Exercise aim >> Rewrite the lines from the one containing "Image resolution: width=1024" through the one containing "(x=25, y=135)", inclusive, replacing "accomplish" with "achieve" and leaving everything else unchanged. Give only those lines.
★ ★ ★ ★ ★
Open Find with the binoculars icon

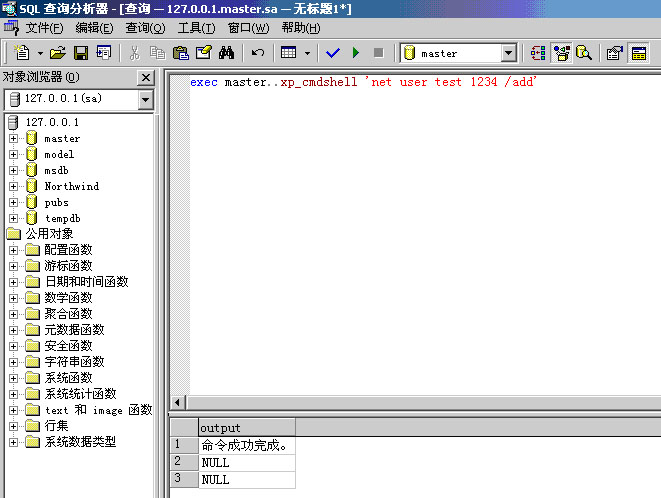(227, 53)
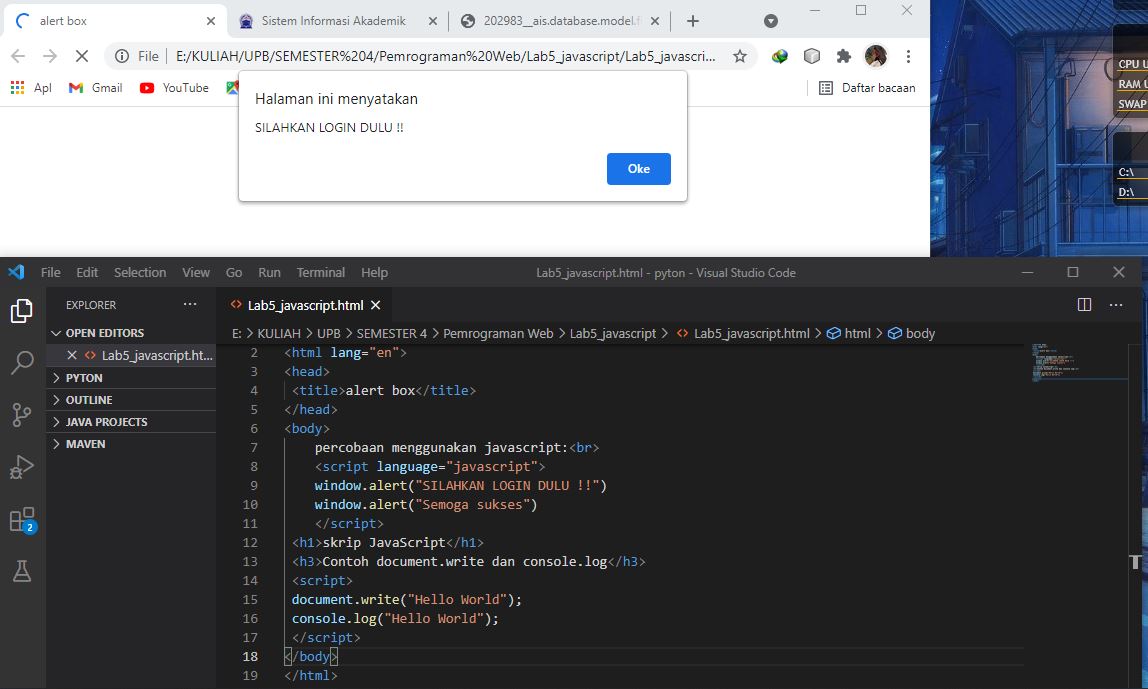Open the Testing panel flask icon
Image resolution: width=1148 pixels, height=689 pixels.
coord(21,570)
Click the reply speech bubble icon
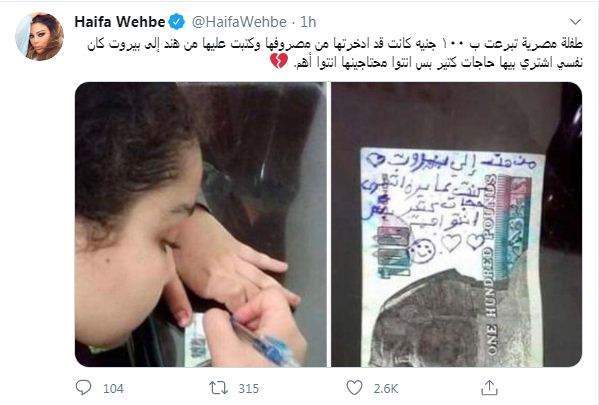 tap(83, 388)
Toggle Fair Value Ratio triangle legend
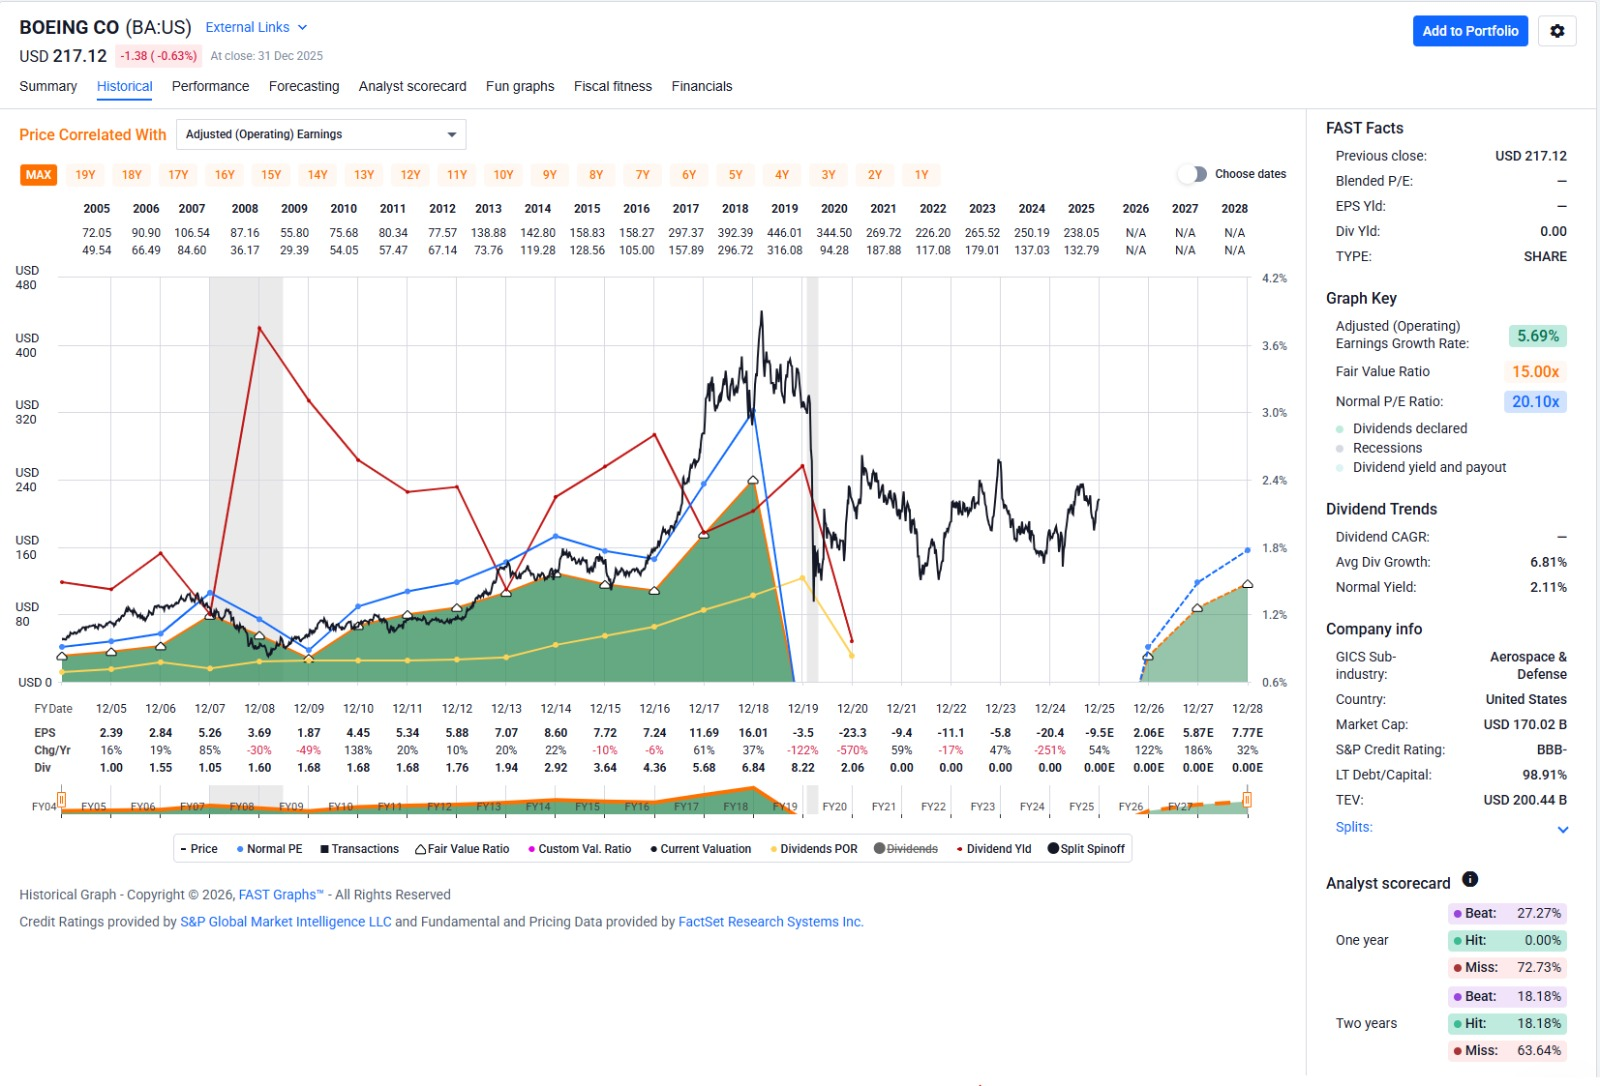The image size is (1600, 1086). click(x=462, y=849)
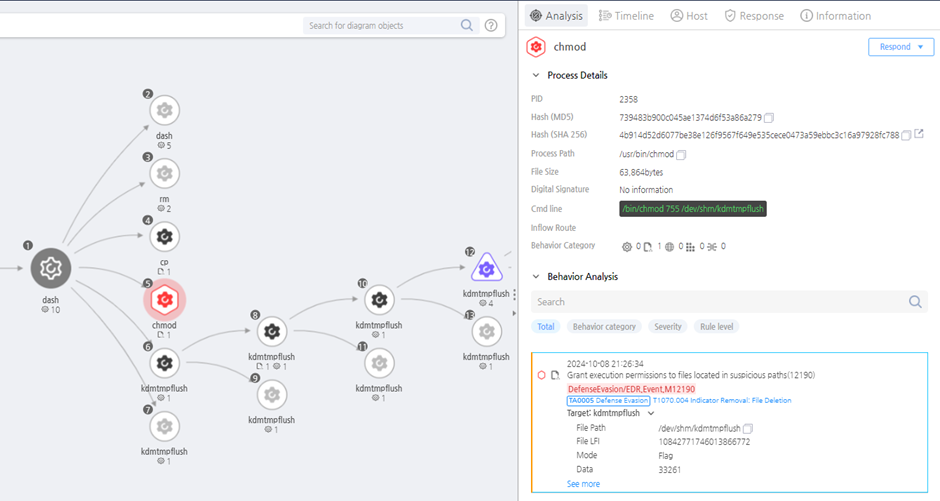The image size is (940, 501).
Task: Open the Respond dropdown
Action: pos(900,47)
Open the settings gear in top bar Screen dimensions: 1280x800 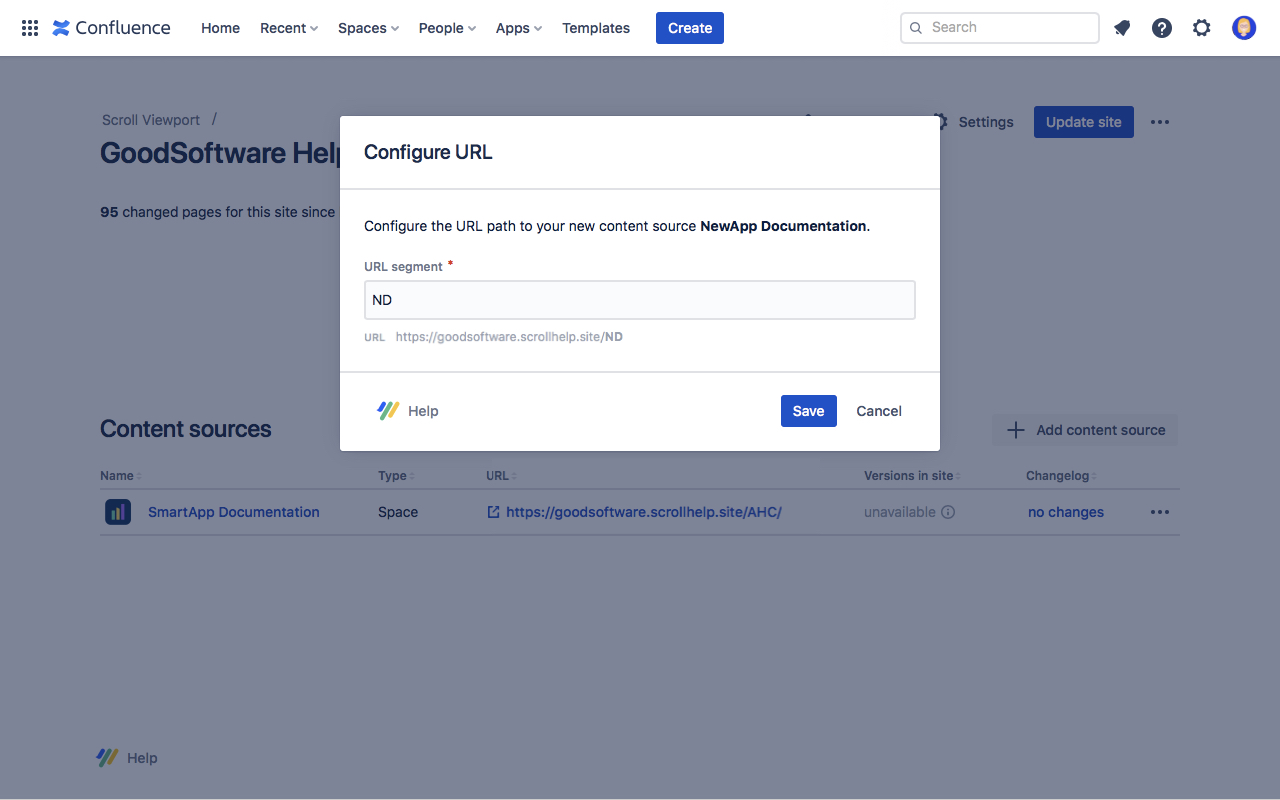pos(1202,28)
★ ★ ★ ★ ★
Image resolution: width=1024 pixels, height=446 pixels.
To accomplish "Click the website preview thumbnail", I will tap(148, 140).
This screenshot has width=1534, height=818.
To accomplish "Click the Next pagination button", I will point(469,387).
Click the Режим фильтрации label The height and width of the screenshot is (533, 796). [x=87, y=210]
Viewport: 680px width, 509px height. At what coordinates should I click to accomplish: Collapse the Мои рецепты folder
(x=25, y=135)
★ ★ ★ ★ ★
The solution >>
Image resolution: width=1024 pixels, height=446 pixels.
To achieve "Click the website preview thumbnail", I will tap(148, 140).
This screenshot has width=1534, height=818.
To achieve "Click the Next pagination button", I will point(469,387).
Click the Режим фильтрации label The height and width of the screenshot is (533, 796). [x=87, y=210]
Viewport: 680px width, 509px height. At what coordinates should I click to achieve: Collapse the Мои рецепты folder
(x=25, y=135)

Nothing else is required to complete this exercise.